> **EXERCISE DIRECTIONS**
Replace "pigeon racing" with "pigeon showing" in the loft thread, and write out the passage starting with "As I continue" and going on through "(Sep 6, 2002)".

> **READING TEXT**
——————————

# Newbie Loft Thoughts



## mcliff3 (Jun 21, 2009)

Hi all.

As I continue to do my research on the pigeon racing hobby, I am trying to formulate a plan for my future loft. My thought is that I would build a 
6' x 16' loft ( 6'2" tall at walls edge, and 7'2" at the peak). I was thinking that I could section the loft into four 6' x 4' sections - 1 for old hens, 1 for old cocks, 1 for breeding, and 1 for young birds (including the young after they become independent of the nest). My thought was that I would build an avairy off the front of the loft, spanning the length, and also seperated by section. Does this sound like a viable design option? Any and all feedback and suggestions is GREATLY  appreciated! 

Mike


----------



## Lovebirds (Sep 6, 2002)

mcliff3 said:


> Hi all.

——————————

> **MATERIAL**
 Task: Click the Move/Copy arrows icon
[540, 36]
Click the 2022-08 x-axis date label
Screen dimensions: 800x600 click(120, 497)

——————————

> **EXERCISE ANSWER**
As I continue to do my research on the pigeon showing hobby, I am trying to formulate a plan for my future loft. My thought is that I would build a 
6' x 16' loft ( 6'2" tall at walls edge, and 7'2" at the peak). I was thinking that I could section the loft into four 6' x 4' sections - 1 for old hens, 1 for old cocks, 1 for breeding, and 1 for young birds (including the young after they become independent of the nest). My thought was that I would build an avairy off the front of the loft, spanning the length, and also seperated by section. Does this sound like a viable design option? Any and all feedback and suggestions is GREATLY  appreciated! 

Mike


----------



## Lovebirds (Sep 6, 2002)